Further the graphmb call even with the new version failed at a later step:

# graphmb --assembly . --graph_file nano_assembly_graph.gfa --numcores 28 --depth assembly_depth.txt --assembly_name nano_contigs.fa --contignodes  --outdir out  --mincontig 10 --minbin 10 --mincomp 1  --edge_threshold 0 --assembly_type flye              
Using backend: pytorch
pytorch
setting seed to 1
logging to out/20220904-164141_output.log
Running GraphMB 0.1.5
using cuda: False
cuda available: False , using  cpu
loading from out/cached_min10_kmer4_contiggraph/train_info.pkl
Abundance dim: 1
using these batchsteps: [25, 75, 150, 300]
loading features from features.tsv
Graph(num_nodes=121, num_edges=0,
      ndata_schemes={'label': Scheme(shape=(), dtype=torch.int64), 'contigs': Scheme(shape=(), dtype=torch.bool), 'feat': Scheme(shape=(32,), dtype=torch.float32)}
      edata_schemes={'weight': Scheme(shape=(), dtype=torch.float32)})
SAGE(
  (layers): ModuleList(
    (0): SAGEConv(
      (feat_drop): Dropout(p=0.0, inplace=False)
      (lstm): LSTM(32, 32, batch_first=True)
      (fc_self): Linear(in_features=32, out_features=512, bias=False)
      (fc_neigh): Linear(in_features=32, out_features=512, bias=False)
    )
    (1): SAGEConv(
      (feat_drop): Dropout(p=0.0, inplace=False)
      (lstm): LSTM(512, 512, batch_first=True)
      (fc_self): Linear(in_features=512, out_features=512, bias=False)
      (fc_neigh): Linear(in_features=512, out_features=512, bias=False)
    )
    (2): SAGEConv(
      (feat_drop): Dropout(p=0.0, inplace=False)
      (lstm): LSTM(512, 512, batch_first=True)
      (fc_self): Linear(in_features=512, out_features=64, bias=False)
      (fc_neigh): Linear(in_features=512, out_features=64, bias=False)
    )
  )
  (dropout): Dropout(p=0.0, inplace=False)
  (activation): ReLU()
)
Uncaught exception
Traceback (most recent call last):
  File "/usr/local/bin/graphmb", line 8, in <module>
    sys.exit(main())
  File "/usr/local/lib/python3.9/dist-packages/graphmb/main.py", line 447, in main
    best_train_embs, best_model, last_train_embs, last_model = train_graphsage(
  File "/usr/local/lib/python3.9/dist-packages/graphmb/graphsage_unsupervised.py", line 225, in train_graphsage
    dataloader = dgl.dataloading.EdgeDataLoader(
  File "/usr/local/lib/python3.9/dist-packages/dgl/dataloading/pytorch/__init__.py", line 454, in __init__
    self.dataloader = DataLoader(
  File "/usr/local/lib/python3.9/dist-packages/torch/utils/data/dataloader.py", line 268, in __init__
    sampler = RandomSampler(dataset, generator=generator)
  File "/usr/local/lib/python3.9/dist-packages/torch/utils/data/sampler.py", line 102, in __init__
    raise ValueError("num_samples should be a positive integer "
ValueError: num_samples should be a positive integer value, but got num_samples=0
pbelmann commented 2 years ago

By the way, it would be really useful if you could tag your docker image.

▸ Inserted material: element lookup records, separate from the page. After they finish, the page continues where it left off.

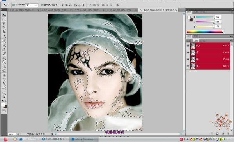234x142 pixels.
Task: Select the Rectangular Marquee tool
Action: (4, 19)
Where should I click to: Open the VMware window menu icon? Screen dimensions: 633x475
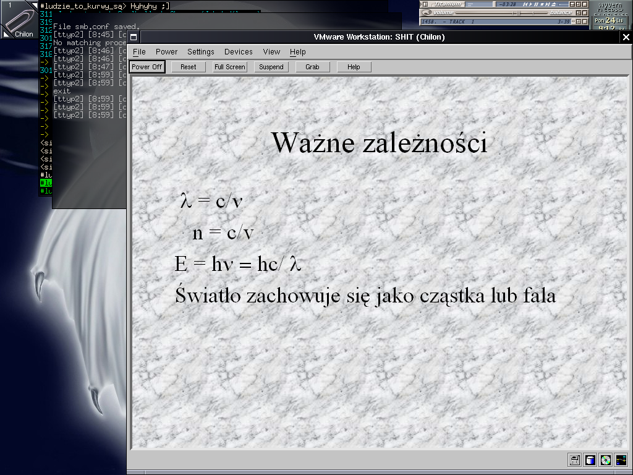133,37
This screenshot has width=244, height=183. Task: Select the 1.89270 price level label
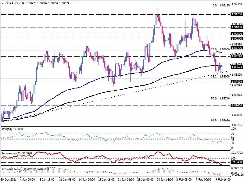point(237,56)
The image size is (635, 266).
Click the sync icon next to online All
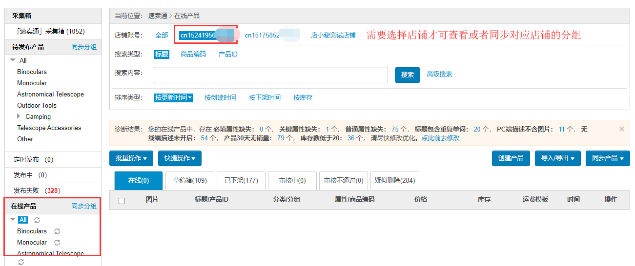[37, 220]

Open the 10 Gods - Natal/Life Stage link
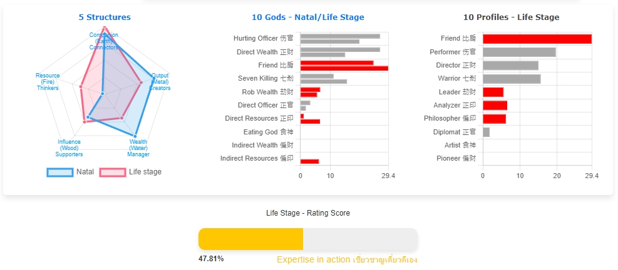click(308, 18)
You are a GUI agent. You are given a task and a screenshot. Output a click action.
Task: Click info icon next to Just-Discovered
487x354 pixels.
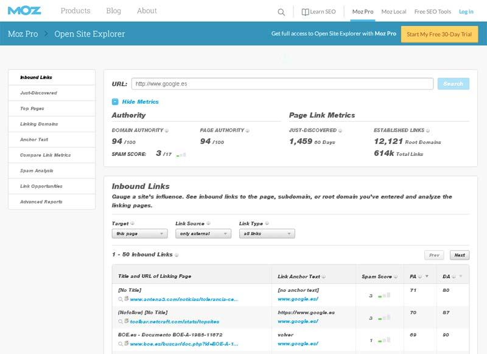click(x=340, y=130)
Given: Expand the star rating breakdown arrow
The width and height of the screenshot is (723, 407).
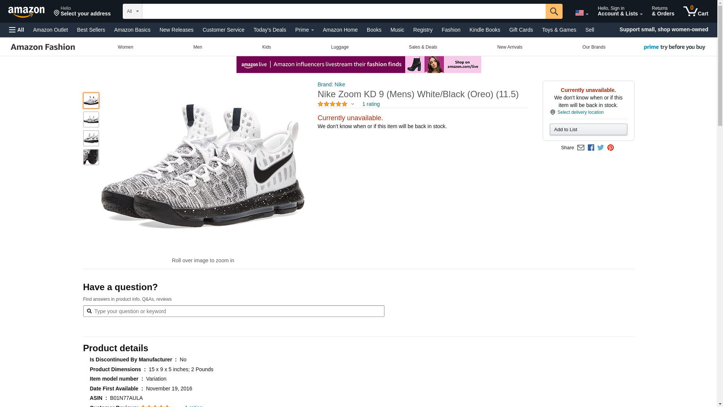Looking at the screenshot, I should click(x=352, y=104).
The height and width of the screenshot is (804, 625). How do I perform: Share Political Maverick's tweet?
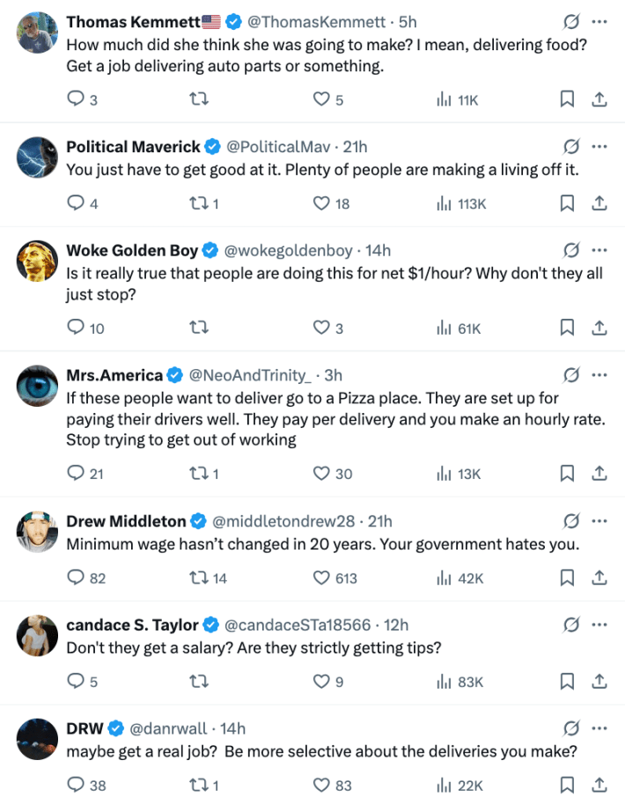[x=599, y=203]
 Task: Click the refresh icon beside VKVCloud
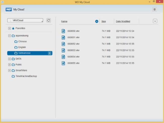[x=49, y=20]
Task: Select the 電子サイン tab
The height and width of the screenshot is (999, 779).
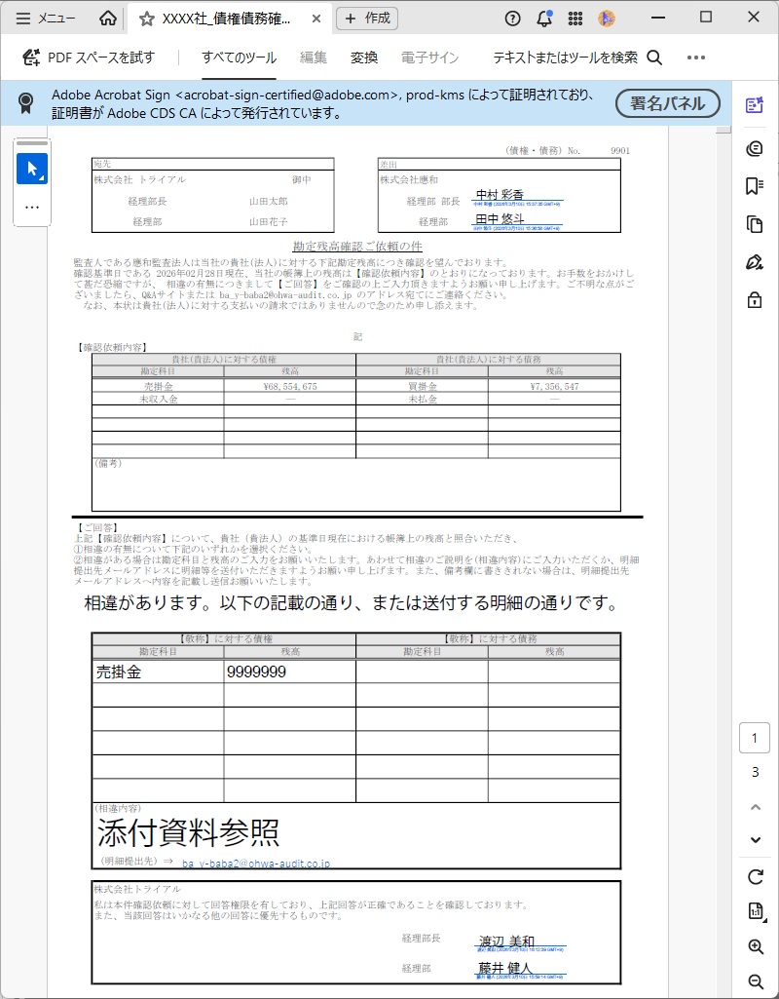Action: tap(429, 58)
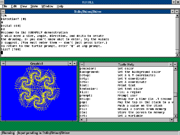The image size is (180, 135).
Task: Open the File menu
Action: [5, 6]
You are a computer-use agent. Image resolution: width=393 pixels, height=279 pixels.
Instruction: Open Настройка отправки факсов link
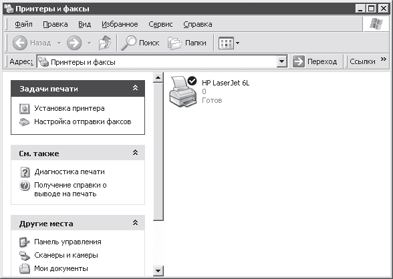[83, 122]
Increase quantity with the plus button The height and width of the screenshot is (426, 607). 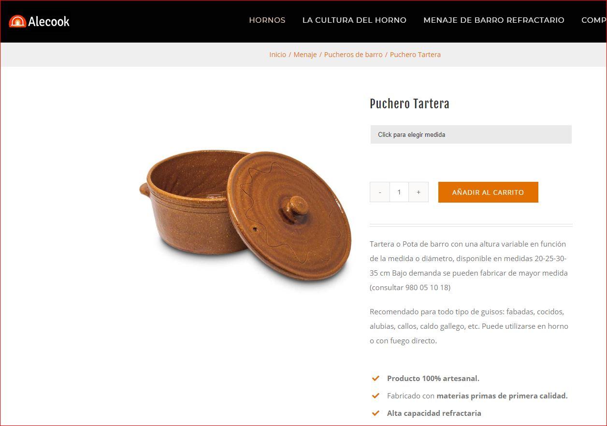pyautogui.click(x=419, y=192)
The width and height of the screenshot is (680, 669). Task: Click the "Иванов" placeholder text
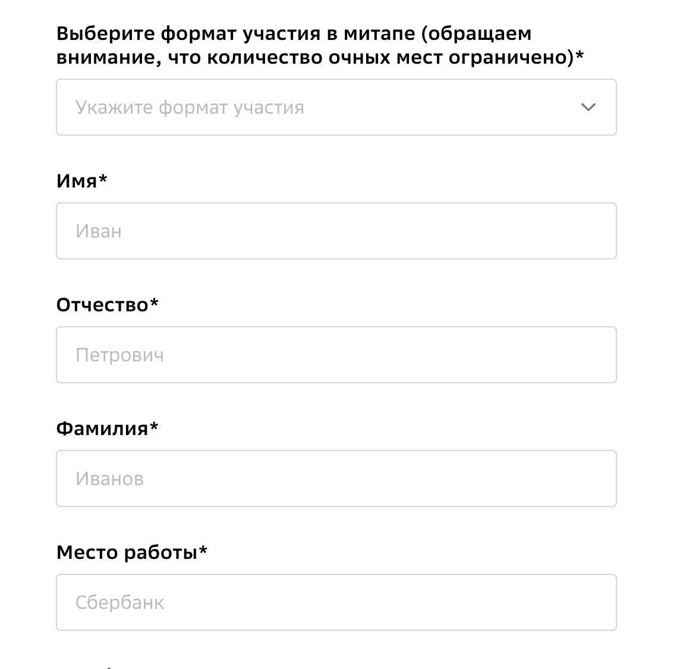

If you do not use a specific tag then your users might use an outdated image.

AndreLamurias commented 2 years ago

Yes thanks for the feedback on the docker image, I forgot to tag it so it was not updated on docker hub. Now version 0.1.5 should be on docker hub, either with the tag "latest" or "0.1.5".

About the other error, can you confirm that your assembly has 121 contigs? Seems like there is an issue reading your data, since no edges between the contigs were read. Which assembler did you use? The easiest way to solve it would be if you uploaded a sample of your data so I can reproduce the error.